Once you narrow your list of potential content writers, it’s time to pick out the best of the best. Asking for referrals, establishing the price per word and assessing the writer’s skillset is pretty much common sense, but after you narrow the list down you’ll probably want to conduct a short interview with potential employees. Instead of sticking to cliché interview questions (you’d probably have answers to most of them by this point anyway), consider asking these 5 questions:
1) What book have you read recently?
You must read in order to write well. Good content writers are avid readers. Don’t let them weasel out of the question by naming a few popular business books. Ask about their favorite piece of literature. What do they like the most about it? What are their favorite writers?
2) What is, in your opinion, the difference between content and copy?
Content is value-oriented, while copy is sales-oriented. Every writer knows that, but it’s always good to get an actual, honest answer from a writer. Every writer views copy and content differently (even though these two categories often overlap) and finding out how they feel about his will help you decide whether this is the right person for the job or not.
3) How do you optimize content?
Website content optimization is a must and most content writers nowadays are familiar with at least the basics of SEO, but finding out how a particular writer goes about optimizing the content for search engines (while not ruining the user experience) can show to be very valuable later on.
4) What is your writing process?
Ask them to describe their writing process.

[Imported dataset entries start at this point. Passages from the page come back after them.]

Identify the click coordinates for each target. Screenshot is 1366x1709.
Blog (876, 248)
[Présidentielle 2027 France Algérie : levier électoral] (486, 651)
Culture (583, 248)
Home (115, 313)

This is a great way to gain some insight into their personality, as well as work ethic. Ask the writer to tell you about their writing process, even about their work environment and personal schedule.
5) Can you recommend a website, within my industry, with great content?
Clearly, this will require the writer to do some research (unless they’re somehow familiar with your industry or brand), but once they answer the question and come up with a website or two with great content, you’ll know whether this person is going to work for you or not. A good writer can smell well-written content that sells a mile away.